• [EXERCISE]:
Please summarize the profile of Peter Rock below in two sentences.

• [TEXT]:

=== Begin Enclosure ===

From the Stanford Creative Writing Program
Success Stories
by Yvonne Daley, Stanford, July/August 1999
Peter Rock
STANFORD WRITING PROGRAM: 1995-97
This Is the Place, Anchor Press, 1997, and Carnival Wolves, Anchor Press, 1998
QUOTE: "When I left Stanford, I thought, 'It's not hard to write a book a year.' I definitely got spoiled."
Before he got to Stanford, Peter Rock had lived enough to gather material for several books. His travels took him to a string of inhospitable places: a junior college on a cattle ranch near Death Valley, a ranch in Montana where he lived in an unheated cabin, a polygamists' town in Utah. In between, he earned a bachelor's degree from Yale.
His fictional world is anything but ivory tower. Both his novels are about loners, people living on the fringes of society searching for something--snakes, power, connection, spirituality. The characters sometimes confound the reader; it's hard to grasp what they really want out of life. Rock likes it this way. He says he's never after "an easy story."

=== End Enclosure ===

• [RAW DATA]:
=== Begin Enclosure ===

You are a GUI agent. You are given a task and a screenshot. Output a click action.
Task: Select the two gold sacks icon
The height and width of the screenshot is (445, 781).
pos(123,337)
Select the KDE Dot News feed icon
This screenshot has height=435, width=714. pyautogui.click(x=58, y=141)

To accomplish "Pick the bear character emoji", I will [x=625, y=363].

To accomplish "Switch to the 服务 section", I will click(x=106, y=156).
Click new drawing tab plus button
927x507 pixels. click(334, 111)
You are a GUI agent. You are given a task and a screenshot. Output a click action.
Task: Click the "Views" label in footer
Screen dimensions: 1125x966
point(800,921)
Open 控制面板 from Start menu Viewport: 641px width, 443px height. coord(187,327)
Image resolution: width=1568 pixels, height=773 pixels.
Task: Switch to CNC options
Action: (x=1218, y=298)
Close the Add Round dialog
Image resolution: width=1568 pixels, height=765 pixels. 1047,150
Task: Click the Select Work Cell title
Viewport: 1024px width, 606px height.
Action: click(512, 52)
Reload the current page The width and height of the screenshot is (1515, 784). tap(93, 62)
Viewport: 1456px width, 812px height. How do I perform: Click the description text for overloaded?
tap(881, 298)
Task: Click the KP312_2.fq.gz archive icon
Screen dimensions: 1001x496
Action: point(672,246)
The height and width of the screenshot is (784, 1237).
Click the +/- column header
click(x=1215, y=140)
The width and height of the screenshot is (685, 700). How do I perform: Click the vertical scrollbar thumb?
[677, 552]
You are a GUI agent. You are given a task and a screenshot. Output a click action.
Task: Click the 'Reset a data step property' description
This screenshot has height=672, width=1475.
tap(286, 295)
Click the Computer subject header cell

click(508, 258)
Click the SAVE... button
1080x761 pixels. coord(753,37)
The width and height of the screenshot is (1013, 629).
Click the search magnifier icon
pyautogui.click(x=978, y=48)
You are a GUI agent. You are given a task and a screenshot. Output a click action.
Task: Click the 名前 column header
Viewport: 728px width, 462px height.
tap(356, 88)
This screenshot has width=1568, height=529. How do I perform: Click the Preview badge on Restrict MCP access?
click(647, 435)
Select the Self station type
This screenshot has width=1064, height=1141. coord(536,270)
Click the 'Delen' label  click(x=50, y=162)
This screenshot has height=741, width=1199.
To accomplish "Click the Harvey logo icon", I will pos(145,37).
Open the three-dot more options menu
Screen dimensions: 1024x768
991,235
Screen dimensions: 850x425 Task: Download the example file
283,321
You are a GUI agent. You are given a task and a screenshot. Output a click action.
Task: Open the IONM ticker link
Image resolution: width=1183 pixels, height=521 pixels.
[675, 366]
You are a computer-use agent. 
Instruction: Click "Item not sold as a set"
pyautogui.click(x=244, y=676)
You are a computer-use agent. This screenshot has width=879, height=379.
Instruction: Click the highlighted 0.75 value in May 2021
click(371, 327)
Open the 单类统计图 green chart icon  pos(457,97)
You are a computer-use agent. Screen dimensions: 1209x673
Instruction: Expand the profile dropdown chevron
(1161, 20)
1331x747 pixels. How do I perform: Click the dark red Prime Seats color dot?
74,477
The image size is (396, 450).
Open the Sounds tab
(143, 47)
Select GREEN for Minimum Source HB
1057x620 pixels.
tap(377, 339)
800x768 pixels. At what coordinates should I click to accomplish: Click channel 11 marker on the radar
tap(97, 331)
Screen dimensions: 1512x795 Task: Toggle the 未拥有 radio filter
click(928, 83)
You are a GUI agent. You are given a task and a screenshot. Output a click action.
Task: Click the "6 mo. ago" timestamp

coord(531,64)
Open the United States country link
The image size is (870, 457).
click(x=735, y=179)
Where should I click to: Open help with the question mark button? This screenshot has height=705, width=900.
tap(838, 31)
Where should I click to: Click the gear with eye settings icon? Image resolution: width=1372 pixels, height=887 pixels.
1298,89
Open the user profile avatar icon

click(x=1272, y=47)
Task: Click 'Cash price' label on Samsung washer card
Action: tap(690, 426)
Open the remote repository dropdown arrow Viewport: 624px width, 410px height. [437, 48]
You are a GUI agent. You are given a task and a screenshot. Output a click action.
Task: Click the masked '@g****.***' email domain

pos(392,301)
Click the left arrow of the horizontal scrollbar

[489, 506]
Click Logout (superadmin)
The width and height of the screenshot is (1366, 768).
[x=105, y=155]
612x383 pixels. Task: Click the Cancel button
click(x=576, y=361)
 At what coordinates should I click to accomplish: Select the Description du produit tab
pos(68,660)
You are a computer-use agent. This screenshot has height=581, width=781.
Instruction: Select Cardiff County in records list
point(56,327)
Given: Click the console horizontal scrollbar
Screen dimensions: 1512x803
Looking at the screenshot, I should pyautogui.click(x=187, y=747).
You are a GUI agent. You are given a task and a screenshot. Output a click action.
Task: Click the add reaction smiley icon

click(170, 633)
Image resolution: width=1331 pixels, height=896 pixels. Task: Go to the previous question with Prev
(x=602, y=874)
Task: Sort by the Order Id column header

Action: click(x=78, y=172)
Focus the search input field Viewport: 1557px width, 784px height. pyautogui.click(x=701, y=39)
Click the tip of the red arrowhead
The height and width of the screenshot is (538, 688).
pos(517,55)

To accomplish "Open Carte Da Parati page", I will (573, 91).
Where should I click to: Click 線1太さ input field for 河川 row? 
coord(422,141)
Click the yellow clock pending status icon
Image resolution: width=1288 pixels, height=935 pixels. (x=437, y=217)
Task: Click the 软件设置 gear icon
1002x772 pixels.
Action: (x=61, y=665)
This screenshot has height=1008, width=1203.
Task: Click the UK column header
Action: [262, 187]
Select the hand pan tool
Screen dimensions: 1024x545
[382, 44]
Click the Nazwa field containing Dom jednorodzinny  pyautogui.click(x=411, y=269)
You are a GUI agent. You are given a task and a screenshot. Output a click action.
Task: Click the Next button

=== End Enclosure ===

• [PROBLEM SOLUTION]:
Before attending the Stanford Writing Program from 1995 to 1997, Peter Rock lived in inhospitable places such as a junior college on a cattle ranch near Death Valley, an unheated cabin on a Montana ranch, and a polygamists' town in Utah, and he earned a bachelor's degree from Yale. His two novels, This Is the Place and Carnival Wolves, are about loners on the fringes of society whose wants are hard to grasp, and Rock likes it that way because he is never after "an easy story."